Task directions
Using the records below, write out the line with "Where should I click to: Expand" and each line after it through the final one, exactly, and only those.

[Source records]
..............................

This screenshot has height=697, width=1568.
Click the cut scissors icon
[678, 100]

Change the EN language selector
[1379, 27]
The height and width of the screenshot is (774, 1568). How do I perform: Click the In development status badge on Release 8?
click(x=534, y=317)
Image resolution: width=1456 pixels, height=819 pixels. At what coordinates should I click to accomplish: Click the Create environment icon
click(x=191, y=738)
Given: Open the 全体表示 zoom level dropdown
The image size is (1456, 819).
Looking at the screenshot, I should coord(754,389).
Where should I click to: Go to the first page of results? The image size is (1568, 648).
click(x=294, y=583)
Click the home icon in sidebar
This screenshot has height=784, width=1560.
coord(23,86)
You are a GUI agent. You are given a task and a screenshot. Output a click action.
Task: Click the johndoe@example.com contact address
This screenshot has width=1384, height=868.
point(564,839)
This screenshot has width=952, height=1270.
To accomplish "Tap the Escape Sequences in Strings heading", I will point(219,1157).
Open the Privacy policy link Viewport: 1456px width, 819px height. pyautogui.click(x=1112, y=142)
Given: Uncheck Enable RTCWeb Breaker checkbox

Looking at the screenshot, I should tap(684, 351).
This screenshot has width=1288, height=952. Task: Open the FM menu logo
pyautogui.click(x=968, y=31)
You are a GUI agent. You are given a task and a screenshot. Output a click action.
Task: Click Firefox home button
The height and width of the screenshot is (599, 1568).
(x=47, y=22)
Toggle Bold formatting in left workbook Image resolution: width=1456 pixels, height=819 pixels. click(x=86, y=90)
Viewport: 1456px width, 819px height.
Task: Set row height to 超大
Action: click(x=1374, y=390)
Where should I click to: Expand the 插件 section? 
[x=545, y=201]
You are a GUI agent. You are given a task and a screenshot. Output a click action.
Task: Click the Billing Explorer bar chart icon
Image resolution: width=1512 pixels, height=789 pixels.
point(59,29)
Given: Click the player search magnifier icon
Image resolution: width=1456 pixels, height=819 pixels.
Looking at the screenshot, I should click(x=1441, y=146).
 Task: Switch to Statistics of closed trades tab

..............................

Result
Where should I click to: Expand the 插件 section? 
[x=545, y=201]
You are a GUI agent. You are given a task and a screenshot. Output a click action.
Task: Click the Billing Explorer bar chart icon
Image resolution: width=1512 pixels, height=789 pixels.
point(59,29)
Given: Click the player search magnifier icon
Image resolution: width=1456 pixels, height=819 pixels.
Looking at the screenshot, I should click(x=1441, y=146).
 Task: Switch to Statistics of closed trades tab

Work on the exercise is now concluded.